No they should not! OPC does not connect to the field device, it connects the PC that is connected to the field device to the desktop.
The PC still communicates with the field device using PROFIBUS/MODBUS.....or in my case, my protocoll. The reason I did it like this
instead of say MODBUS, is that on a device with a simple TCP/IP stack I can connect directly to desktop applications for simple requirements OR I can wrao it in a COM object, even an OPC one, then my 'whitepaper' would become an OPC solution,
IF required.

You seem to be a bit confused between 'outward appearance' and manifestation.

Also, you are confused between COM and DCOM. I have never said COM is going away, I have said DCOM (as a COM transport) is going away. My protocol could be viewed as one of many alternatives for transporting COM objects. OPC themselves are proposing alternative means of transporting COM objects, but they are not ready yet and when they are I am afraid they will not necessarily be implementable on devices with
minimal TCP/IP stacks, which is what is actually emerging onto the market and what I am looking to use.

As I said in 'Why do it', I did it because I could find no equivalent, but I have done it in a way I can make it coexist with other standards. I made it available because asked. It does not compete with OPC.

BTW, I think COM and DCOM will hang around in the IA industry for some time, but that belief is primarily based on the principle that people in this industry have little knowledge of what else is out there, not the fact that their are 250+ corporate members of OPC. OPC charges relatively little corporate membership, many of these members sign up because they have some OPC support, that does not mean they are univocally committed to it.

Let's face it, Microsoft are corporate members of Xopen, but don't let us expect them to ship X servers anytime soon;-)

The biggest threat to DCOM, and probably the reason Microsoft want to upgrade it to SOAP and XML, is the fact that it has only had limited take-up. You see 250+ corporate members is actually nothing in the ocean of corporate
computing, and the fact of the matter is that IA is one of only a few areas were DCOM has been universally accepted for anything and everything, in other sectors DCOM's 'competitor' CORBA is very widely accepted, look at

There is propably the whole fortune 500 in there. Don't get me wrong. I am not proposing we use CORBA in IA, but it's acceptance in the general
market place means that OS and Development tools developers cannot ignore it. This currently manifests itself with 'DCOM' being offered in
Professinal level tools and applications and CORBA being added at the enterise level.

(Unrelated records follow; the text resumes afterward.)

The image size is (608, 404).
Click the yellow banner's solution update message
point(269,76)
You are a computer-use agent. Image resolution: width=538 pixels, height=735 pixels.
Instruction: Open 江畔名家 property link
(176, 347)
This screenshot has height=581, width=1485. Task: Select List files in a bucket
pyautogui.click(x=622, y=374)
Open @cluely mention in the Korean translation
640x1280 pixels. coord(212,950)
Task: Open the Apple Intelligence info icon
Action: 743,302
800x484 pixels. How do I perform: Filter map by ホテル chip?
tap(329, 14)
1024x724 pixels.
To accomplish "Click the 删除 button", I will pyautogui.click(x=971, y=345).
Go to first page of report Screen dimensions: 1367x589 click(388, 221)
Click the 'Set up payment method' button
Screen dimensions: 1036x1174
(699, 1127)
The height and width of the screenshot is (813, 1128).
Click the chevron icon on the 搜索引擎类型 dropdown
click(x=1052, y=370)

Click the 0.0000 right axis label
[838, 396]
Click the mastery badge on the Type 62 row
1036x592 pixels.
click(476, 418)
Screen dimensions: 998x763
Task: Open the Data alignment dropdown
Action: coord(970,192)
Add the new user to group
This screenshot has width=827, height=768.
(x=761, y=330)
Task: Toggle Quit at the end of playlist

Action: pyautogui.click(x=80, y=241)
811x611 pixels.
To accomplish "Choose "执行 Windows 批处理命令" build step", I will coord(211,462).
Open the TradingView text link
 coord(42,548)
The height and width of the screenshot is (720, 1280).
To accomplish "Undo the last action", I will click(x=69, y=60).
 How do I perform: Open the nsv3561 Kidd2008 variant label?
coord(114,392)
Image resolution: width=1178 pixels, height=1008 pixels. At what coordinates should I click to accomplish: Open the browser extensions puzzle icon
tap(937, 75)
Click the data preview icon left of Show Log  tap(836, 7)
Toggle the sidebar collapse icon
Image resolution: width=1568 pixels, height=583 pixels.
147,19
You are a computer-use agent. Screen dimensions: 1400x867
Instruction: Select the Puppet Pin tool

Now Microsoft want to introduce SOAP technology. How long may we expect serious support for DCOM? If we do not use DCOM, what do we use? I am
keeping my options open, and I am certianaly not going to use DCOM in sitations were it is not adapt just so I can lock my products into a technology which does not necessarily have such a solid future. 250 IA corporations who have some
interest in DCOM are by no means enough to assure it's future support, not by a long chalk.